__Apply what you read__
1. Answer these questions using the discussion about coca tea and cocaine:
(a) About how much coca leaf does it take to get 1 g of cocaine by chemical extraction?
(b) What do most coke addicts switch to when desperate?
(c) The availability of which drink likely moderates the demand for spirits?
2. Copy the part of the discussion about coca tea and cocaine that opens with the words containing "Kratom does not" and closes with "Why is that?".
3. How would you render this sentence from the discussion about coca tea and cocaine in Spanish: "Drug abuse isn't usually a problem of simple uncontained hedonism."
(Extract provided begins)
Couldn't you say the same thing about meth, especially in the past when pseudoephedrine medicines were easier to get? It sounds simple enough that regular people can make it from a receipe, but the cartels still traffic it: https://www.vice.com/en_us/article/bvgazz/sinaloa-cartel-dru....


I believe cocaine is a bit easier than meth, though I'm no chemist. In any case, you're certainly right that it wouldn't kill the black market, but it would still weaken it (I edited my post on this point, sorry for the confusion).


If you can get an ephedrine compound a synthesis for meth is possible where you just throw everything in a pot and come back to it. Small scale production used to be fairly prolific based on total consumption. That said its total production volume in that manner was low.


>Who would substitute cocaine with coca tea?

There are really two things to respond to here: first, all powder cocaine starts as the leaf, so the powder cocaine market would move downstream to extraction from widely-available coca leaf. This is the biggest reason we haven't tried this already. However, I hope that the economics will not favor transporting large amounts of still-illegal cocaine across long distances, so that instead it will mostly be produced near the point of consumption, with lower profit margins and less violence.

Second, addicts are more likely than you think to recognize their own usage as a problem, yet rely on the drug to do things that most people expect to be able to do. Someone who uses cocaine so they can focus on work or participate in social activities would probably be willing to substitute at least some of their usage with tea, if it were cheaper than powder and legal. Drug abuse isn't usually a problem of simple uncontained hedonism. It's not a perfect analogy, but the availability of beer probably likewise moderates the demand for spirits.


Coca leaves are not a substitute for cocaine. Most coke addicts will switch to amphetamines and booze if they're desperate, not some tea.


You could say the same for opiate users but there's regular reports of kratom use amongst them. Kratom is just a herbal tea.


Kratom does not contain opioids and very little is still understood about it's pharmacology.

It is not the same as drinking coca tea for cocaine addiction.


Yup. Lots of opioid users use it to get off of heroin and other drugs.


Why is that?


Coca tea is far, far too weak to even get a similar effect to cocaine. For example, It takes ~1 lb of coca leaves to get 1 g of cocaine using chemical extraction, so the tea doesn't even come close.

Most coke addicts will switch to amphetamines and booze, which gives similar dopaminergic effects.


This is a bit of an exaggeration. 1 gram is well above a typical dose.
(Extract provided ends)
(Extracted material begins)
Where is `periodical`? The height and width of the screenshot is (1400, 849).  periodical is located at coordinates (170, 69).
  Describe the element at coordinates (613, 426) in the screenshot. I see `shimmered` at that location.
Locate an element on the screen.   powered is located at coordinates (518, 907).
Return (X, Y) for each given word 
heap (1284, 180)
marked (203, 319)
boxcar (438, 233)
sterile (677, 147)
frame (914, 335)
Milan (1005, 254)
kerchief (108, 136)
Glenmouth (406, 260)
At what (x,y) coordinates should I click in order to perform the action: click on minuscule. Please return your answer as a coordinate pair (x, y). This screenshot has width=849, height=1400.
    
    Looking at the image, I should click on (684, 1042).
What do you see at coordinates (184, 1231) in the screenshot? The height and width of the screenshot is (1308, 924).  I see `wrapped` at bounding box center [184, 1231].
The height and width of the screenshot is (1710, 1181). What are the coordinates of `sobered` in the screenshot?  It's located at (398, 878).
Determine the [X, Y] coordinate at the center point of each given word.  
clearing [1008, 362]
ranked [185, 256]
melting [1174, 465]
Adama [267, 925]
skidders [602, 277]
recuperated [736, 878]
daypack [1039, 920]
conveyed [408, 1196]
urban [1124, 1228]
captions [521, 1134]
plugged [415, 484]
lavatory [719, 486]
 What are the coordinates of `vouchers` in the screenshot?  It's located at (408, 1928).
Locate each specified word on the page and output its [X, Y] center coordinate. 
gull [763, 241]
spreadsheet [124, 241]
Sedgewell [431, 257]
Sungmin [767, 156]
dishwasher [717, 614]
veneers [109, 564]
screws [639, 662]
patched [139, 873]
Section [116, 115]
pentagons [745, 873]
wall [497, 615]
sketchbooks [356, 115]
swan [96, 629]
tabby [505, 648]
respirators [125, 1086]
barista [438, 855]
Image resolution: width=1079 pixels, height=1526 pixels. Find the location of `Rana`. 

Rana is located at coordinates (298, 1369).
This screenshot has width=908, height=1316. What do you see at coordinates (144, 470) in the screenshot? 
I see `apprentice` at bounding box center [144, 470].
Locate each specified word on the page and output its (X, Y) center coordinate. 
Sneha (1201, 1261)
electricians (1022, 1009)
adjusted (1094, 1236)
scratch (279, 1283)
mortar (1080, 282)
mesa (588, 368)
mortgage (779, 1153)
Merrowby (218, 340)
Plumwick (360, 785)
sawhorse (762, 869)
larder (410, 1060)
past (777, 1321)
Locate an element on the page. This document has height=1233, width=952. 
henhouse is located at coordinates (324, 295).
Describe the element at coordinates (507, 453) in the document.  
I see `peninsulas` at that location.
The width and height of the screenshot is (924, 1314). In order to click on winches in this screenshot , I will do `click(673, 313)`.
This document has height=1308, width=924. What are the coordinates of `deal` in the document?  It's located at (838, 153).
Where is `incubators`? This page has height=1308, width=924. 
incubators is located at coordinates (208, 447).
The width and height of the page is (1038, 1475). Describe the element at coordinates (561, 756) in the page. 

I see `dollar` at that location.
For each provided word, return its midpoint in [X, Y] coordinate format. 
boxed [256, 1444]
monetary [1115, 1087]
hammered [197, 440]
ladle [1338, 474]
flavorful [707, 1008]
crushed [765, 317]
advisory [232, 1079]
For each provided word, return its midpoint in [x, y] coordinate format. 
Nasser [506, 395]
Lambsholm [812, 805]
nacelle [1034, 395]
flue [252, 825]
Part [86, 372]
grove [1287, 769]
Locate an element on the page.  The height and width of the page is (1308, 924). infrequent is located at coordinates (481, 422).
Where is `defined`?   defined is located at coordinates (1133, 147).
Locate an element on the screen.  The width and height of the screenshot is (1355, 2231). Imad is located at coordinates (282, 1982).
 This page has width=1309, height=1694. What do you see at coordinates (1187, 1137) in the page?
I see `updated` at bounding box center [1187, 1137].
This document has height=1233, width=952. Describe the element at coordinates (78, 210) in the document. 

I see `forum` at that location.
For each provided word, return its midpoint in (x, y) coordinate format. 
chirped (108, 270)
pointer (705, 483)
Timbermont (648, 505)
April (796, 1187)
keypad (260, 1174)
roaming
(Extracted material ends)
__Solutions to the problems__
1.
(a) About 1 lb.
(b) Amphetamines and booze.
(c) Beer.

2.
Kratom does not contain opioids and very little is still understood about it's pharmacology.

It is not the same as drinking coca tea for cocaine addiction.


Yup. Lots of opioid users use it to get off of heroin and other drugs.


Why is that?

3. El abuso de drogas no suele ser un problema de simple hedonismo desenfrenado.